Gazetemizin 4 Kasım 2006 tarihli nüshasında Köşe Bucak sayfasında yayınlanan “Kim Takar Edebiyatı” başlıklı anı yazıma şair Yılmaz Odabaşı pür hiddet bir yanıt vermiş. O yazı Odabaşı’nın hiddetleneceği kadar ağır bir yazı değildi ama şairin sinirleri buna dayanamayacak derecede laçka olmuş demek ki.
Gazete yazılarımda olsun, yönetmekte olduğum Çalı Dergisi’nde olsun polemik yazılarına yer vermemeyi tercih ederim ama biri çıkıp da dolandırıcılıkla, sıfır yetenek sahibi olmakla suçlamaya kalkarsa bunun altında kalacak değilim.

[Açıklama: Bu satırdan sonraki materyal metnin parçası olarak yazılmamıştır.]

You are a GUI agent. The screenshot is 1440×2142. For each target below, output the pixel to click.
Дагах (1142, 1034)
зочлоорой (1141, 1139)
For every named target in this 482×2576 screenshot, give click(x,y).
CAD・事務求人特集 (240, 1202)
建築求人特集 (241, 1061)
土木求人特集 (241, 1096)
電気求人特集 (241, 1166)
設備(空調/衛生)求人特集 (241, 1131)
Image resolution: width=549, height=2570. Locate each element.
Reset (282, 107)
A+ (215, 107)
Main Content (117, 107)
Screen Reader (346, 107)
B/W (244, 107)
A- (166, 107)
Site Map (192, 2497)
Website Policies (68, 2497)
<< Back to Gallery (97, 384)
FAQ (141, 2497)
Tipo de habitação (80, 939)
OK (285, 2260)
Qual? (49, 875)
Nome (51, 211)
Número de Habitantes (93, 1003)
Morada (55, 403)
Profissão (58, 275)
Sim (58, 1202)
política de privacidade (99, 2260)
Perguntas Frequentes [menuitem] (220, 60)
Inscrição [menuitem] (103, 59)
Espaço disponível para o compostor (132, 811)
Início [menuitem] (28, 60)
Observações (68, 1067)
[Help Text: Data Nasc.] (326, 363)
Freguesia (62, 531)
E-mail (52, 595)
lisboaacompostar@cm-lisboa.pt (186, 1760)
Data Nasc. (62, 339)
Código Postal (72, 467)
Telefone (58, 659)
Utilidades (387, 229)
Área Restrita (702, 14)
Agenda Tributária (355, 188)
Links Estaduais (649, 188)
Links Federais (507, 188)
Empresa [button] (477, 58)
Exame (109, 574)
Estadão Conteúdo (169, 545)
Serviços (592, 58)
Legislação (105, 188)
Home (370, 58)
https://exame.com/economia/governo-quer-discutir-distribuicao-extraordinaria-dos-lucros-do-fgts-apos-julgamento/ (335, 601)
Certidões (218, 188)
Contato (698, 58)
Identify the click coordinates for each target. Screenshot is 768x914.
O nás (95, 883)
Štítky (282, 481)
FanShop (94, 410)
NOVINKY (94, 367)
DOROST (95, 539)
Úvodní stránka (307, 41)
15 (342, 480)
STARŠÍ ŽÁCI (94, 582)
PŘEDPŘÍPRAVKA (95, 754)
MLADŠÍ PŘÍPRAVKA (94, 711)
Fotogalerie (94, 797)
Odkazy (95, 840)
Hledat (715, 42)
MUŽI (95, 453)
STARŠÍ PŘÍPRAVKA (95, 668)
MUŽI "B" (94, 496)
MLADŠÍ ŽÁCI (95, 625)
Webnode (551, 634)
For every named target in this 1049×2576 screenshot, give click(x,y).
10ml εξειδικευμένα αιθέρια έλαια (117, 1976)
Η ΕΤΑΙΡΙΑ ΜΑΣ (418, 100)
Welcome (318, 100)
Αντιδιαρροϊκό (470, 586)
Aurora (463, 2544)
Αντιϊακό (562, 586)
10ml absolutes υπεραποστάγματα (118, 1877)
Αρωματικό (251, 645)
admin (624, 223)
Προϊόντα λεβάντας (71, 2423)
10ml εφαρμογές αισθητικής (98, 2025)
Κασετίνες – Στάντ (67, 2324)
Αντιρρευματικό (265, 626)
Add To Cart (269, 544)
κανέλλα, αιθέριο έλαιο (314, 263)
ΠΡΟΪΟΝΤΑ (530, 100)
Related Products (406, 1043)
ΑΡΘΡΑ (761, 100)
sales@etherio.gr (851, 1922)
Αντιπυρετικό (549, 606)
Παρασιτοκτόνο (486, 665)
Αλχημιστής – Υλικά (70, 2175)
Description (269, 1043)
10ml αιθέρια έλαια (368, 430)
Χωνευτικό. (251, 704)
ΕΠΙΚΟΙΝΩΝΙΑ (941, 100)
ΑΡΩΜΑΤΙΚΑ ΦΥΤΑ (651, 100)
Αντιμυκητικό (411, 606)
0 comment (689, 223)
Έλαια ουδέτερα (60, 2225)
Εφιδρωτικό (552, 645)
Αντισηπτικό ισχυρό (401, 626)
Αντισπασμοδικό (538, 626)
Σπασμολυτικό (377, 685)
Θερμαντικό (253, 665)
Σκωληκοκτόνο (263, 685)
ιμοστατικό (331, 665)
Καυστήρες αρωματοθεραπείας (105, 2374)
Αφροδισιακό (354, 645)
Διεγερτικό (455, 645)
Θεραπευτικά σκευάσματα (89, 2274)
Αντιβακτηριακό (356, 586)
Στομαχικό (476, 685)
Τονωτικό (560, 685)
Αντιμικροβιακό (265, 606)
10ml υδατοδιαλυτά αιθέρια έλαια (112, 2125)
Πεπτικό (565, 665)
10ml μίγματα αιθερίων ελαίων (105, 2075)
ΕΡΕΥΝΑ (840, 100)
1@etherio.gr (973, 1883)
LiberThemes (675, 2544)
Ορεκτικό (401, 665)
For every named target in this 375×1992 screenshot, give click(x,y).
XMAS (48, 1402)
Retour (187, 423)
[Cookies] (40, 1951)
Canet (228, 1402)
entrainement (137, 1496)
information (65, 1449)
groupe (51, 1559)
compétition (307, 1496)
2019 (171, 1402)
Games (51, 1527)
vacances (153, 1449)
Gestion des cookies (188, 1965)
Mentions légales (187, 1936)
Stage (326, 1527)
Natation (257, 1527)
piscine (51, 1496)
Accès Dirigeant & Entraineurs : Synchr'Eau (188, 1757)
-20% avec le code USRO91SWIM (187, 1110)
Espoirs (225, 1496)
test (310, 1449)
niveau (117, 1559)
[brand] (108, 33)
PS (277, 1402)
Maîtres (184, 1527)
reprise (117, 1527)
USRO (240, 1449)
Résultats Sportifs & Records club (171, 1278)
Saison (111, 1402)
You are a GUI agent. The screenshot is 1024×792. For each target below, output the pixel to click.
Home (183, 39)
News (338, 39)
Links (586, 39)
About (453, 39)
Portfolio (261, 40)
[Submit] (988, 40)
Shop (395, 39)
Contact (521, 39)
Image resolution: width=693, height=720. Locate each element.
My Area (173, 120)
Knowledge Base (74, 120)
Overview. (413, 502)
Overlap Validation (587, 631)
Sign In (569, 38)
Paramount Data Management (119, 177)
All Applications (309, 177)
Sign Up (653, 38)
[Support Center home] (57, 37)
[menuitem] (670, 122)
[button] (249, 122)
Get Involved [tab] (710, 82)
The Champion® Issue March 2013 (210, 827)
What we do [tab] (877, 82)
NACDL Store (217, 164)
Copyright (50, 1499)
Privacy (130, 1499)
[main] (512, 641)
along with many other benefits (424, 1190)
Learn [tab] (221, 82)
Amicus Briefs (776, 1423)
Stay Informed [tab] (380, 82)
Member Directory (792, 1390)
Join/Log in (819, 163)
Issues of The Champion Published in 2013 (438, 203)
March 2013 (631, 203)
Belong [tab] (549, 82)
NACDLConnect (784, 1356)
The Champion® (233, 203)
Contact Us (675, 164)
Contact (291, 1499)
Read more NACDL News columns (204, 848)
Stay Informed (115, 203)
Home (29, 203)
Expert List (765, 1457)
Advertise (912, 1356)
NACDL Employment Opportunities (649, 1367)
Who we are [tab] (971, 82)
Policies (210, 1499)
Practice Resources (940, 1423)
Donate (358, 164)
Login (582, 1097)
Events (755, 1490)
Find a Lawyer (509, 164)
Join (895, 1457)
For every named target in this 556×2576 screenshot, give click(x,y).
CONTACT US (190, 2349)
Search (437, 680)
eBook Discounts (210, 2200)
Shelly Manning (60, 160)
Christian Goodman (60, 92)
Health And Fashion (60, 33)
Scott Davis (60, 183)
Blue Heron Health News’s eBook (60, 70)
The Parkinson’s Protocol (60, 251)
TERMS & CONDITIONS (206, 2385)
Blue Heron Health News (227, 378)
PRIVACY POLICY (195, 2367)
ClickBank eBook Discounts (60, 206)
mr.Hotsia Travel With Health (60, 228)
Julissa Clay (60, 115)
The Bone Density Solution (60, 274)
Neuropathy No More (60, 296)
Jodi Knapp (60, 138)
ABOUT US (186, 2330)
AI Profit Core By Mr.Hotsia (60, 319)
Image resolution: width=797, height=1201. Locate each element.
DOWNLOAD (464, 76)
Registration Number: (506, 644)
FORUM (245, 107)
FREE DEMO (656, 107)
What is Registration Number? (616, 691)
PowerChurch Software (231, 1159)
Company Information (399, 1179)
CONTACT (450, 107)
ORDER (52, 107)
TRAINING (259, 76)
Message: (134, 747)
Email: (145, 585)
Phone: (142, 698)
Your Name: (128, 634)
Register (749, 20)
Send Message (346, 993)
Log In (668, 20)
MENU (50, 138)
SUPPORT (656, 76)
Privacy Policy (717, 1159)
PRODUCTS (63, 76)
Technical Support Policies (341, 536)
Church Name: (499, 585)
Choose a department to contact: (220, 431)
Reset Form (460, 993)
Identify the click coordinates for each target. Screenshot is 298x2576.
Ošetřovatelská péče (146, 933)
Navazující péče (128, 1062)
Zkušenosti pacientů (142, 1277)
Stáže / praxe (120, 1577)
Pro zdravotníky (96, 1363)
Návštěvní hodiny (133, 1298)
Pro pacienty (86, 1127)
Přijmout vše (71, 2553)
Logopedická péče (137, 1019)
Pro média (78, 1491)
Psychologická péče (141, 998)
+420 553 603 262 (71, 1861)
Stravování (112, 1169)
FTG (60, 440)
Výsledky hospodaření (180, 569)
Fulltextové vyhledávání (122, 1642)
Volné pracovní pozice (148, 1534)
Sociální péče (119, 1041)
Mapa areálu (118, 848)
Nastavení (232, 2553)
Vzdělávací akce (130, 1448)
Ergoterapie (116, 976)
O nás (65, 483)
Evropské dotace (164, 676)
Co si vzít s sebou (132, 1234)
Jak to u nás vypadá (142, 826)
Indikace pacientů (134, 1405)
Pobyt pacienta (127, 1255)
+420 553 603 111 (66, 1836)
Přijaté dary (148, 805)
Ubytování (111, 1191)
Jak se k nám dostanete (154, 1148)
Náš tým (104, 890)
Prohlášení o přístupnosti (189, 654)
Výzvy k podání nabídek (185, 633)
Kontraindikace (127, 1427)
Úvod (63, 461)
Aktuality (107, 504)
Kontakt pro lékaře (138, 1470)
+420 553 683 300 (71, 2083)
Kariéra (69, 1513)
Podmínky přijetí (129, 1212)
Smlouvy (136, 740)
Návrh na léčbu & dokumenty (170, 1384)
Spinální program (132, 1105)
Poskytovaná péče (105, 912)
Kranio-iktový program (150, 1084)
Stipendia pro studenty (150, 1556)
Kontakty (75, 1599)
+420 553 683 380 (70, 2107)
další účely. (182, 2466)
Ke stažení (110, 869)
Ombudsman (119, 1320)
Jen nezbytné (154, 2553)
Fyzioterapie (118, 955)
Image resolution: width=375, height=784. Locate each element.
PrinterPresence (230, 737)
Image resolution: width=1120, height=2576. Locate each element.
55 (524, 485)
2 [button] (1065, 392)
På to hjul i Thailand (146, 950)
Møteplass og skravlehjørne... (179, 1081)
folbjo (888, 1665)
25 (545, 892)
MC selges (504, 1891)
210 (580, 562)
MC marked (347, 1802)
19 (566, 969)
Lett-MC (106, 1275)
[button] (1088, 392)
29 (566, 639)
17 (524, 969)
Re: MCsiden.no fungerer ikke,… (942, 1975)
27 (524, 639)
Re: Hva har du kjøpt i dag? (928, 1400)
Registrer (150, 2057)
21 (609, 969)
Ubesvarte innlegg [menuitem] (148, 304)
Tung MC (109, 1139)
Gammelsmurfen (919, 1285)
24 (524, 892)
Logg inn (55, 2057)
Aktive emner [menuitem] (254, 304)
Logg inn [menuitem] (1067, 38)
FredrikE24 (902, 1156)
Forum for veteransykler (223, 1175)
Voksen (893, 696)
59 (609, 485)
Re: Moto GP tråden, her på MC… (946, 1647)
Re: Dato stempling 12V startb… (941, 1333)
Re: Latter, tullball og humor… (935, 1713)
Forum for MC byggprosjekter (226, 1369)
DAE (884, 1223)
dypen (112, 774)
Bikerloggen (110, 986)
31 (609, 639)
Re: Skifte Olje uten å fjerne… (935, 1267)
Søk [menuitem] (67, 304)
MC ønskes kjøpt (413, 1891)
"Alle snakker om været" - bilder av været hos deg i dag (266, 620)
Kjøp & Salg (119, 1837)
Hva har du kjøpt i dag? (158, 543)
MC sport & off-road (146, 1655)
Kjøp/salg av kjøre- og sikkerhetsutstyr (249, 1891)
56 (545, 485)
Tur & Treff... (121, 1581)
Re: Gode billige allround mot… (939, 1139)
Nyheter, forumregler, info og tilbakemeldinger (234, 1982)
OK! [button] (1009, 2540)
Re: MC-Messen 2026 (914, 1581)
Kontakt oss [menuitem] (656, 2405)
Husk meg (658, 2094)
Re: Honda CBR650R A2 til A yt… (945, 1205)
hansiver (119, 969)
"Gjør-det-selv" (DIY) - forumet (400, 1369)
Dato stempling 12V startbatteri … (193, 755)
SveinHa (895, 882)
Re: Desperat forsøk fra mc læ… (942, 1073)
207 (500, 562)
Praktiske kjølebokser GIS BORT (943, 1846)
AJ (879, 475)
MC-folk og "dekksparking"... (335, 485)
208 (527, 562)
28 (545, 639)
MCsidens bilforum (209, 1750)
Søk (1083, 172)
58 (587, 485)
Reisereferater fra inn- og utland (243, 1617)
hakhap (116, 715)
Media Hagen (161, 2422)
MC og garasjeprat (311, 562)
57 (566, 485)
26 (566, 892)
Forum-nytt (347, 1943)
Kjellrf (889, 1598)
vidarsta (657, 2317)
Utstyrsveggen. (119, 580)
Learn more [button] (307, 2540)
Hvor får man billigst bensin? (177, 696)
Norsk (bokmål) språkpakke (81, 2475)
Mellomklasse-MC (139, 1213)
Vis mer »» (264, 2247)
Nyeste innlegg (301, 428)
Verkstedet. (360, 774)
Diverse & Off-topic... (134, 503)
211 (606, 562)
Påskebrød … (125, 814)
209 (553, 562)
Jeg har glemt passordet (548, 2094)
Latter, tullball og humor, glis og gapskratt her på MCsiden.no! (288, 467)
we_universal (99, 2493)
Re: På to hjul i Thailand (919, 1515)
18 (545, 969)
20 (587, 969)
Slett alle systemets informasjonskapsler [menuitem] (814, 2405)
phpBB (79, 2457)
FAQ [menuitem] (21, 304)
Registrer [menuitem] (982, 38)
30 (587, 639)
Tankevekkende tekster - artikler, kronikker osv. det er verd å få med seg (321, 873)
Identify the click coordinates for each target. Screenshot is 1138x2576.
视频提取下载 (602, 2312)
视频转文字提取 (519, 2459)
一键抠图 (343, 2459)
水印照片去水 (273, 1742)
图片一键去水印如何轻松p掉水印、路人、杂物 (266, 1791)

Odabaşı, “Zeki Oğuz denen adam” diye başlamış, internetteki mesajına. Değil bir şair, sıradan biri bile kullanmaz böyle bir hitabı. Benim anlattığım yazı densiz bir yazı değildi, biraz sitem kokuyordu. Kaldı ki o imza gününde asıl densizliği yapan Odabaşı’ydı. Böyle olmasaydı onlarca kişinin içinde masama neden çiçek koymadın diye azarlamaz, ağlatmazdı, ayrıca kızım Şafak’ın o adamın masasına çiçek koyma gibi bir sorumluluğu ve zorunluluğu yoktu.
Dolandırıcılık konusuna gelince Odabaşı yalan söylemeyi pek güzel beceriyor. O imza gününde kendisini çağıran Konyalı bir yazar olarak –o beni sıfır yetenek sayıyor ya neyse- ilgilenen bendim, ama parasal ilişkilerini, kendisini iyi tanıyan, ertesi sabah Ankara yolu diye İstanbul yolunu gösteren Bahattin’e sorsun, onunla görsün hesabını…
Bu şair geçmişinin rantını yiyor, geçmişte yaşadıklarının bedelini ödetiyor insanlara…
Biz Konya’da yüzlerce şair, yazarı ağırladık. Hepsi sevgiyle ayrılıp gittiler. Eğer araları açık değilse (çünkü herkesle kavgalı bu adam) sevgili Öner Yağcı’ya sorabilir, Konya’da nasıl karşılanıp uğurlandığını. Güngör Gençay ağabeye kolayca ulaşıp sorabilir.
Konuğumuz olan hiçbir yazar böyle bir kapris yapmamıştı.
Bir insan inancının gereğini yerine getirmeli…
Konuğa saygı gereği, gecenin onikisine kadar Odabaşı’nı bekledim. Bir sohbet ve yemeğin ardından, geceyi noktalamak için. Ama o ilk akşamdan yanına çöreklenen iki üniversite öğrencisiyle gitmeyi yeğledi. Yazısında bu noktaya niye temas etmedi anlamadım.
Zeki Oğuz’u yalnız Konya değil, ülkenin bütün edebiyat camiası bilir.
Değerli şair Ömer F. Hatipoğlu, Odabaşı’nın en yakın arkadaşlarından biriydi. Odabaşı’na önerim, Zeki Oğuz’u bir de Ömer F. Hatipoğlu’na sorsun…
Mesajında belirttiğine göre o günden beri imza ve söyleşilere gitmiyormuş. Bence çok iyi ediyor. Her gittiği yerde okuru şiirden, şairden soğutan biri şiir dünyamıza böyle de bir katkı yapmış olur.
Son olarak benimle ilgili saydığı bütün sıfatları Yılmaz Odabaşı’na aynen iade ediyorum.